HN is also much less representative of the demographics within the American tech industry now as well - almost all the references I see on here are stuff only men in their late 30s to 50s would recognize, and an increasing amount of users appear to be based in Western and Central Europe.
Heck, I'm on the younger end by HN standards (early/mid 30s) and when I introduced HN to my peers over a decade ago (this is my throwaway) even back then they complained that it was "toxic", "snooty", and "unhelpful". And it's reputation amongst the younger generation has only gotten worse.
HN has "SlashDot"ified, because most people are either in private groupchats on signal/imessage/discord or meeting each other with Luma invites.
Don't get me wrong, it's good to know but it's not earth shattering information.
How does getting the OS to do age verification "get rid of anonymity online" or help "sell ads"? Assuming the verification is implemented in a competent way (ie. it's not just providing an id scan for any app to read), it's probably one of the more privacy friendly ways to implement age verification, that's also more secure than an "are you over 18" prompt on every website.
> implemented in a competent way (ie. it's not just providing an id scan for any app to read)
What if there are vulnerabilities? You're inherently introducing more attack surface and providing more data than you would without these laws.
If you're trying to imply Meta is behind the "overton window shift", that's plainly not the case. The popular sentiment that smartphones and social networks are harming kids (thereby necessitating bans/verification) has been boiling over for a while now (eg. "The Anxious Generation, 2024", and the recent social media bans in Australia), and meta is just trying to get ahead of this with laws that favor them.
>What if there are vulnerabilities?
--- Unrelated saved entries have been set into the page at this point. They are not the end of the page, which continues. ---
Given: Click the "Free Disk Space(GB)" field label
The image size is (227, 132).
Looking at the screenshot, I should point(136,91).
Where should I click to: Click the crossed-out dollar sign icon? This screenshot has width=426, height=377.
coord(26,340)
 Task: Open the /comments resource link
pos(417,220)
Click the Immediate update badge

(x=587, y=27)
You're inherently introducing more attack surface and providing more data than you would without these laws.
Probably less likely to cause vulnerabilities than web usb or web bluetooth , both of which gets some pushback here but nowhere as much an API that returns a number.
No, I'm saying the exact opposite: Meta is just one player in a campaign from intelligence agencies and other tech companies who want to normalize mandated prompts in your OS that collect information. Right now it's "just a DOB field bro" turns into "well... people can lie with the DOB field, let's just add a ID check step in that dialog" and build on it from there. Of course the pot has been boiling for a while and it's not just Meta looking for regulatory capture.
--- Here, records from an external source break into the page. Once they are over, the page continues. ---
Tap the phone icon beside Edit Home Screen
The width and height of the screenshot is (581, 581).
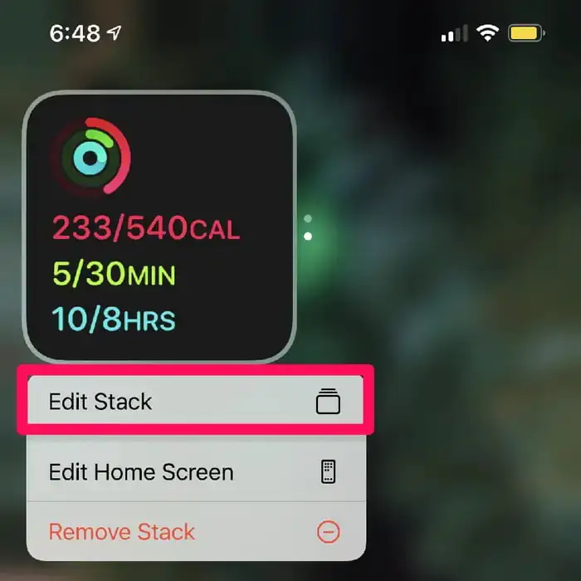[328, 471]
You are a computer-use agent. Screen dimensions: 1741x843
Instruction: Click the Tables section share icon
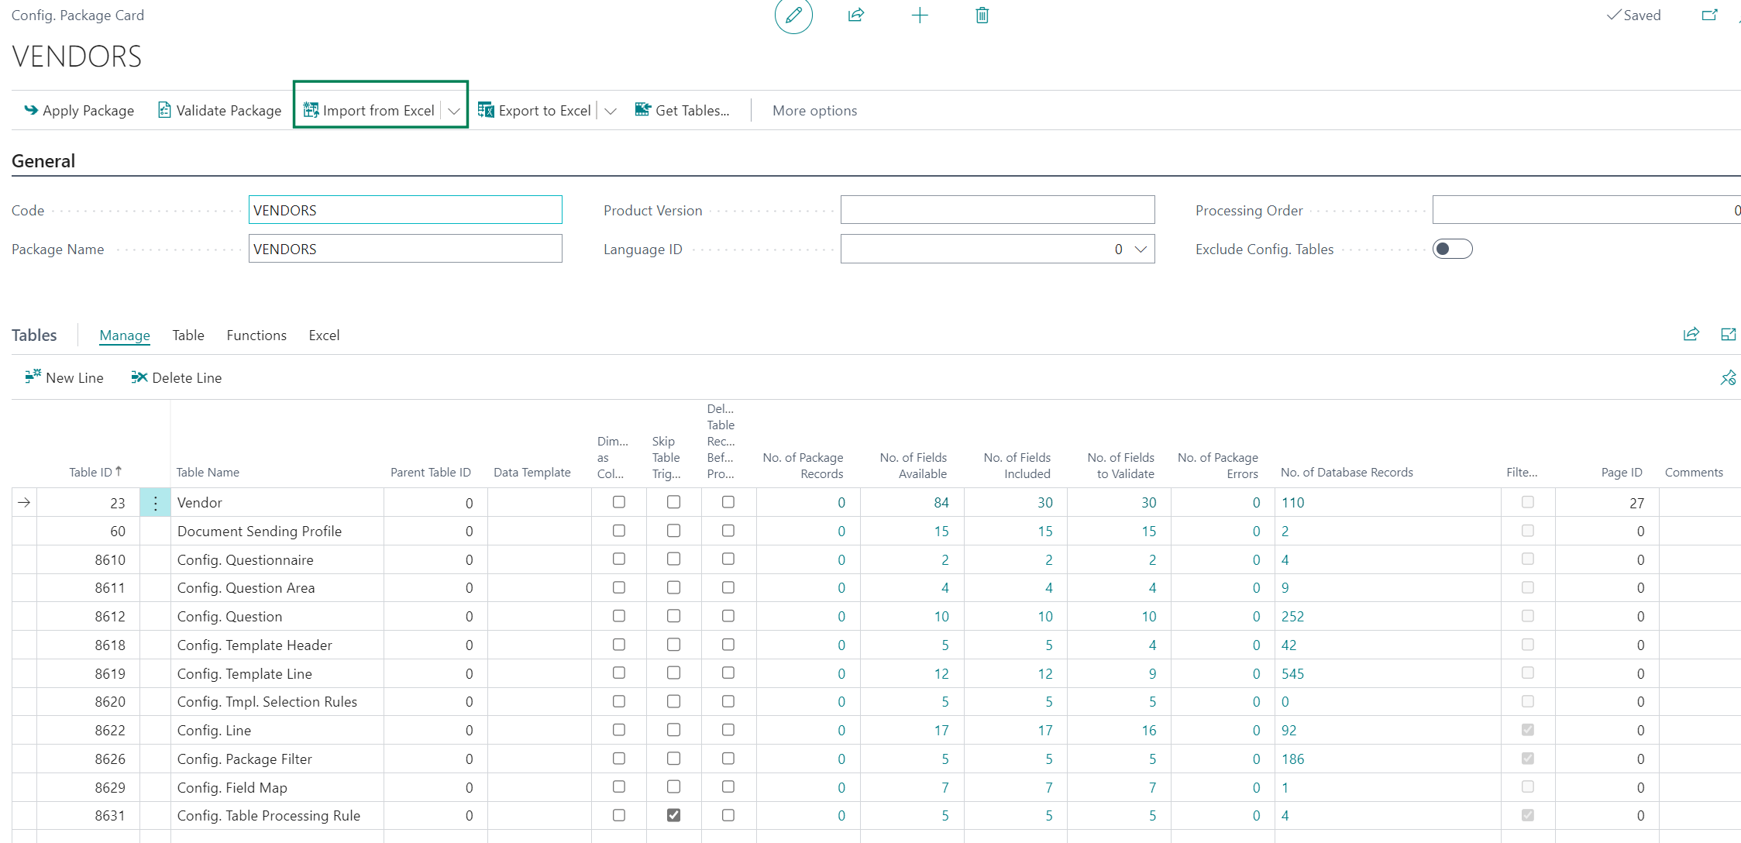click(x=1691, y=334)

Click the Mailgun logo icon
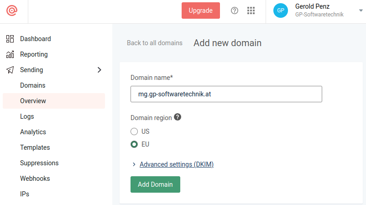click(x=12, y=11)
> Probably less likely to cause vulnerabilities
I don't care about likelihoods, this "feature" inherently introduces more risk and for something I don't even want on my computer. Even a small chance that this can be abused is unacceptable.
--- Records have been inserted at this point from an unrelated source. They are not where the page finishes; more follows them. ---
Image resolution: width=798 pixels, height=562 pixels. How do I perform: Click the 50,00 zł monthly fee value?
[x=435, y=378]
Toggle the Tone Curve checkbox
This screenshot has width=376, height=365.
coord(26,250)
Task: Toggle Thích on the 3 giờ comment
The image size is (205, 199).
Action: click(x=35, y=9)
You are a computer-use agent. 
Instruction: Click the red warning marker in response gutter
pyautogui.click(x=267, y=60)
Their entire top leadership has shown a multi-year tendency towards psychopathy and lying. Knowing Meta is pushing this bill makes me want to understand why my views and theirs randomly agree as well as carefully read the bill text for any signs Adam Mosseri was within 500 feet of it.
That's probably a sign that you should reevaluate your views.
On its own? No. We probably agree on the need to drink water, that doesn’t mean I should now die of thirst.